Somebody else could do this, but they lack the resources to market it. White Wolf probably could, but their games seem to be lighter on the tactical aspect and so less appropriate.
 

A couple of points:

1) Pining for the Basic set ain't gonna do it. WotC has already produced one or two introductory sets for D&D. In a way, wanting to renew a strategy from the early to mid 80s to sell a game 20 odd years later is just as exclusionary. The kids now are not the kids of the 80s.

2) WotC already has a lead-in product that not only pushes the D&D brand to new gamers but is relevant in the post-console, post-CCG world: The D&D miniatures set. It's not for nothing that WotC broke its rule about separate brand identities for the miniatures game.

3) Complexity is something that bothers older folks more than kids.

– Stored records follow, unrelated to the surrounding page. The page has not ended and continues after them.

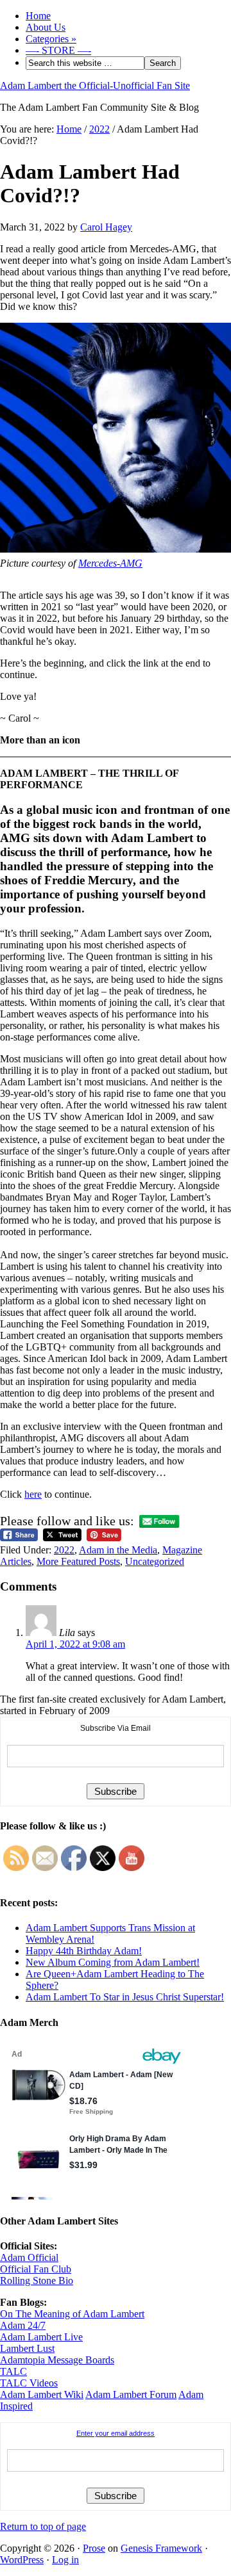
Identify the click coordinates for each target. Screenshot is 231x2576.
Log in (65, 2559)
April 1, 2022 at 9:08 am (75, 1644)
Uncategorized (154, 1561)
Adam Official (29, 2257)
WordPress (22, 2559)
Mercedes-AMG (110, 563)
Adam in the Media (118, 1549)
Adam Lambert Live (41, 2336)
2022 (64, 1549)
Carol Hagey (106, 227)
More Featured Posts (78, 1561)
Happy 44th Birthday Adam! (84, 1950)
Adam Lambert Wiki (41, 2394)
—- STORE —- (58, 50)
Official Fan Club (35, 2269)
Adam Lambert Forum (130, 2394)
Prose (94, 2548)
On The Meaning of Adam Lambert (72, 2313)
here (33, 1494)
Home (38, 15)
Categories (51, 38)
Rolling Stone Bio (36, 2280)
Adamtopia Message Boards (57, 2359)
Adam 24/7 (23, 2325)
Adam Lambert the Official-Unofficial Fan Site (95, 85)
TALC (13, 2371)
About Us (45, 27)
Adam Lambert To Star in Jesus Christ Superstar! (125, 1996)
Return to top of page (43, 2526)
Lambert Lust (27, 2348)
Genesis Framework (161, 2548)
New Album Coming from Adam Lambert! (113, 1962)
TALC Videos (29, 2383)
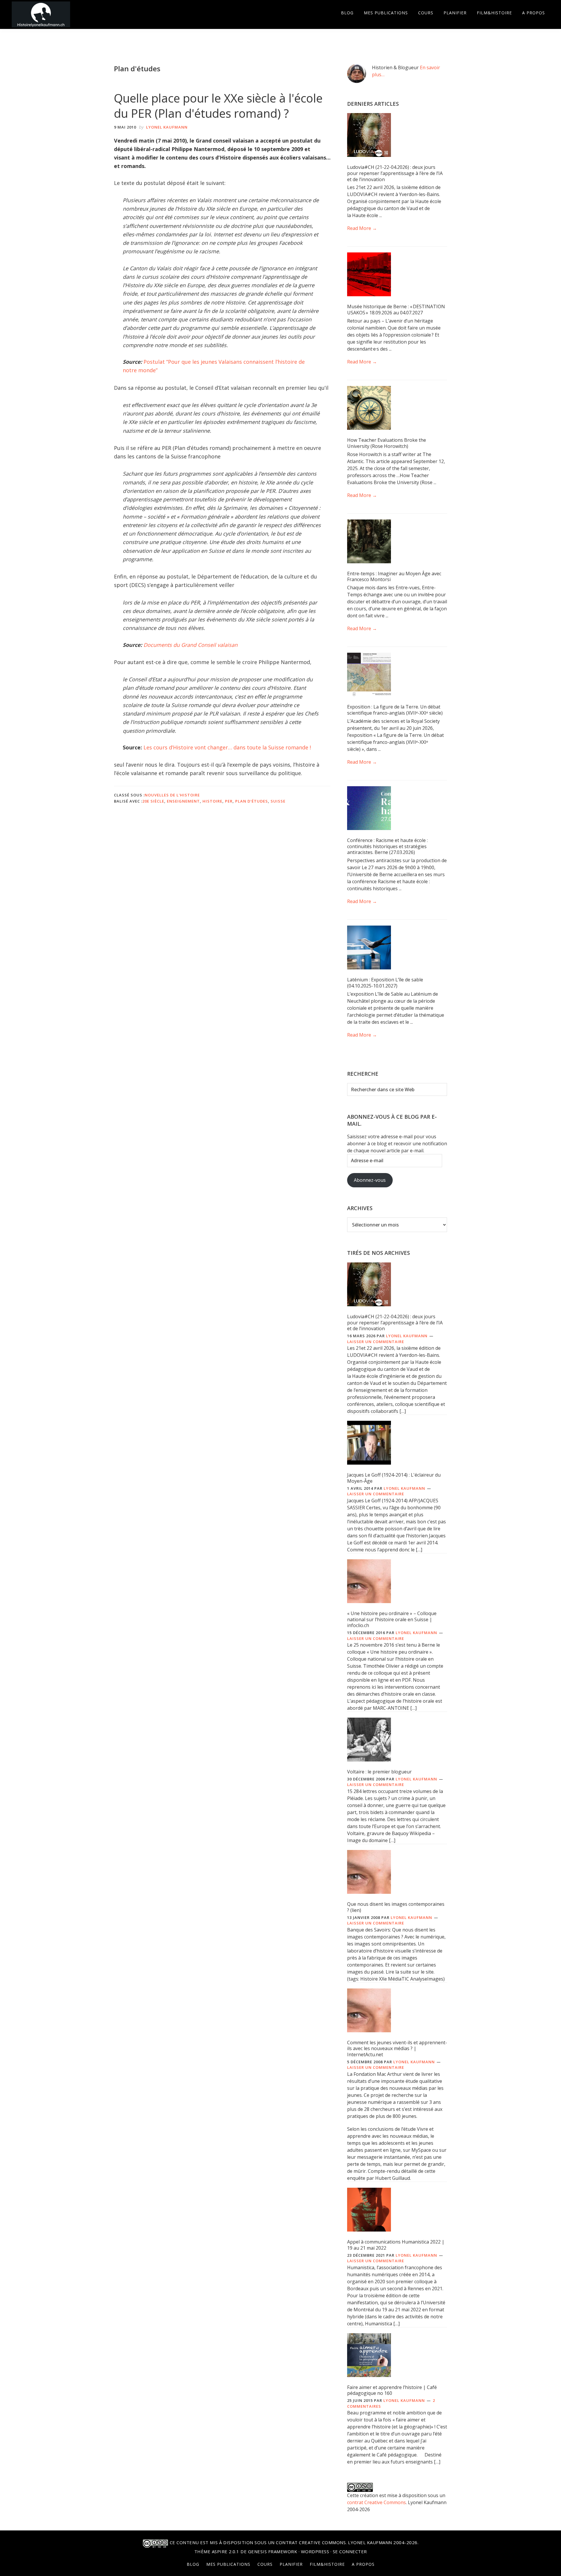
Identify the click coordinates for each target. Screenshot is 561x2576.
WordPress (315, 2551)
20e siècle (153, 801)
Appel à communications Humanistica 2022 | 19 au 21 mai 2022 (395, 2245)
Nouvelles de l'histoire (172, 795)
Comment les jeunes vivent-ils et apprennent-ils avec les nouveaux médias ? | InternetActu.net (397, 2048)
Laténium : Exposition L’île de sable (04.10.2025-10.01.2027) (385, 982)
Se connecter (350, 2551)
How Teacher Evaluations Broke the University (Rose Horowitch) (386, 443)
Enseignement (183, 801)
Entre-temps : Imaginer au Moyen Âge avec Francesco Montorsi (394, 576)
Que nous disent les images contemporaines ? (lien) (395, 1907)
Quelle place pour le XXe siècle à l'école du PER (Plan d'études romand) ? (218, 105)
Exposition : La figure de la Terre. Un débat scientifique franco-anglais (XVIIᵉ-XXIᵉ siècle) (395, 710)
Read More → (362, 228)
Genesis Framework (272, 2551)
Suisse (278, 801)
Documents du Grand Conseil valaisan (190, 644)
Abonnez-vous (370, 1180)
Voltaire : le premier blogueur (379, 1771)
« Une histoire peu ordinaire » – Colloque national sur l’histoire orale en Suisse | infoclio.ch (392, 1619)
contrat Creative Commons (376, 2502)
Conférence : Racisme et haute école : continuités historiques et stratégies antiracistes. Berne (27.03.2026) (387, 846)
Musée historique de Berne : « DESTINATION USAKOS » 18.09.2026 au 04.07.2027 (396, 309)
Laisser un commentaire (375, 1341)
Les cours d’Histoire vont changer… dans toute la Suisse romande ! (227, 747)
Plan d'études (251, 801)
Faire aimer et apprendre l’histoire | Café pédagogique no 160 (392, 2390)
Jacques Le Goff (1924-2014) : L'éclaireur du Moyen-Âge (394, 1478)
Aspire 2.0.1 (225, 2551)
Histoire (212, 801)
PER (229, 801)
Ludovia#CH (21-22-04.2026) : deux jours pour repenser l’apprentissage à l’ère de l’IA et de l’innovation (395, 173)
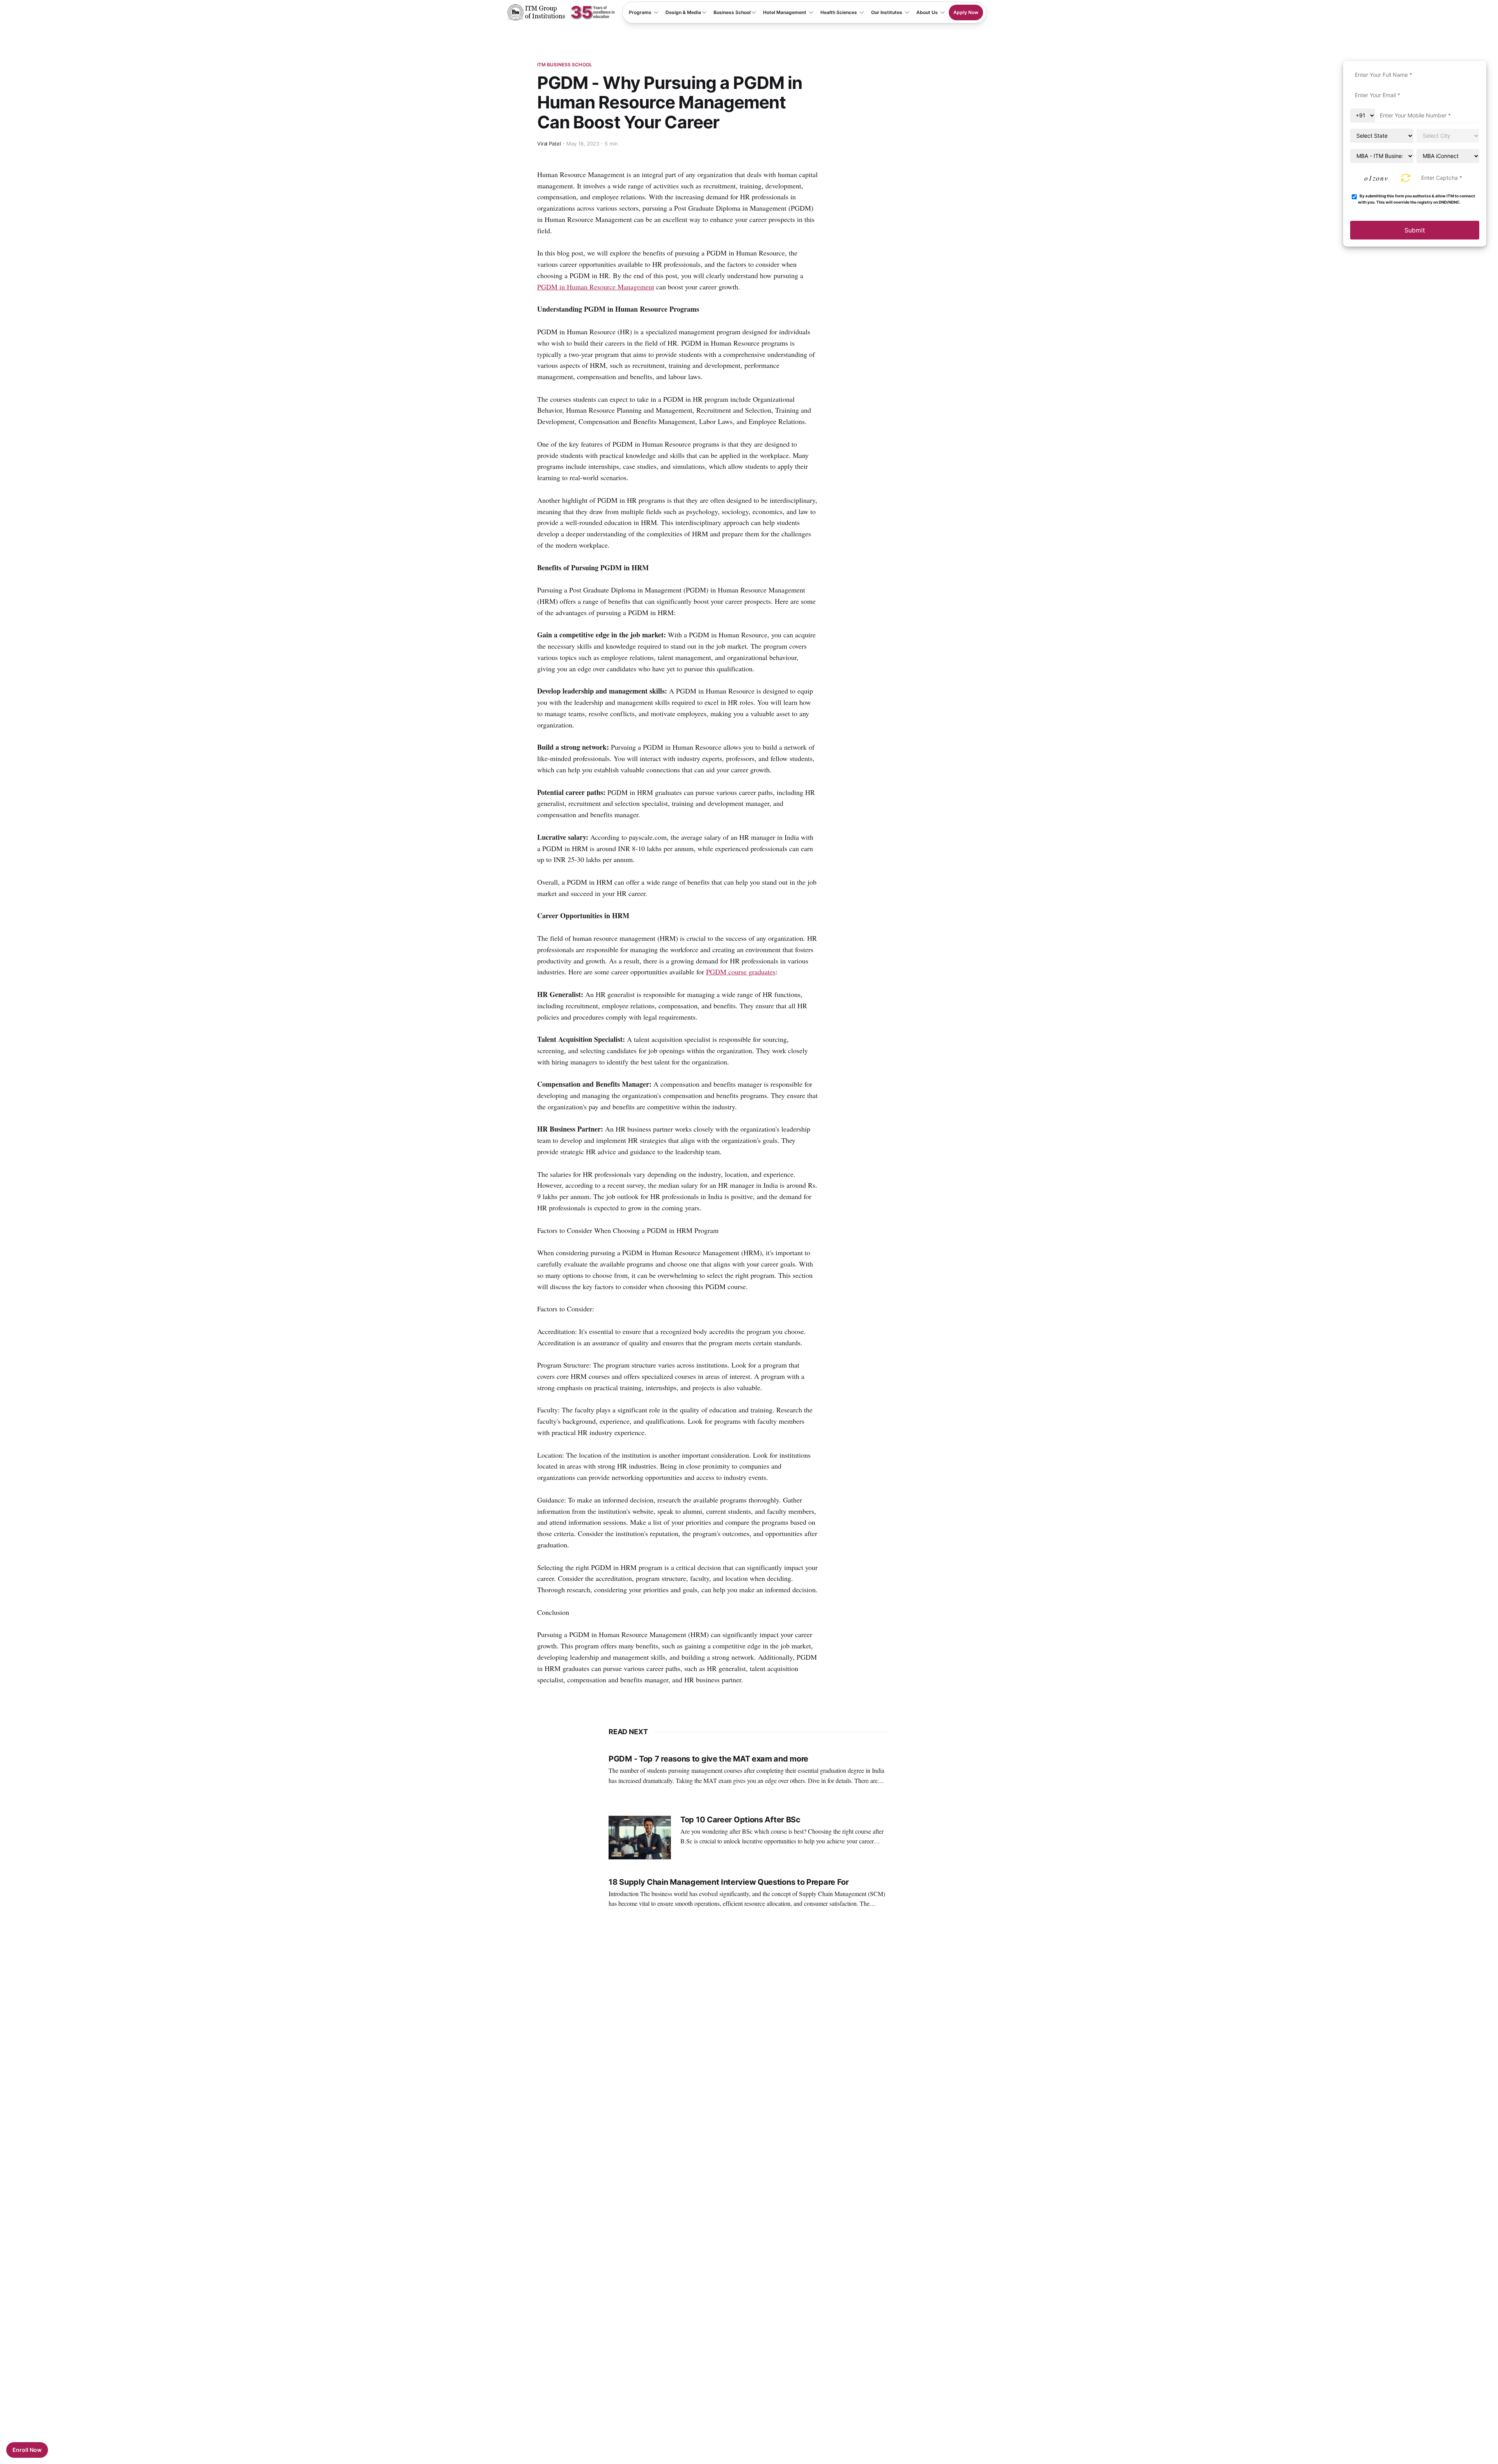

Others have explained why complexity and the commitment around mastering the system can be selling points.

However, the point of this thread wasn't to discuss the fortunes of top-5ers. It was to ask how the broad industry can stay healthy. That's why complaints about WotC not being discussed all the time are off-base.

Nevertheless, I'd say that the fact that D&D is the most common first game is definitely an issue. For one thing, outside of fandom, WotC does not even promote D&D as a roleplaying game. Note that the term "roleplaying" is usually avoided in D&D material in favour of "adventure game." Star Wars and D20 Modern are called roleplaying games, but as they sell on the scale of a number of RPGs they do benefit more from acknowledging an RPG community. I'm of the opinion that WotC would very much like D&D to be thought of as its own thing. This gives them the flexibility to redefine the brand as much as they like without gamers' expectations having even a residual effect. I expect 4e to, accordingly, present a core miniatures combat system with optional rolegaming elements. I don't think this is a bad idea, either.

There are, however, a few other games that are lternate first games for gamers. The most common two are RIFTS and Vampire (especially LARP). I've seen a lot of new gamers come from these two and I suspect that the proportions roughtly equal the games' marketshare (or more for LARPers, since there are lots and lots of Vampire LARPers).

What is necessary, ultimately, is for there to be a brand/genre identity that cuts across individual games. This will be inaccurate and games will cross boundaries, but this is OK, just like it's OK for music, books and film.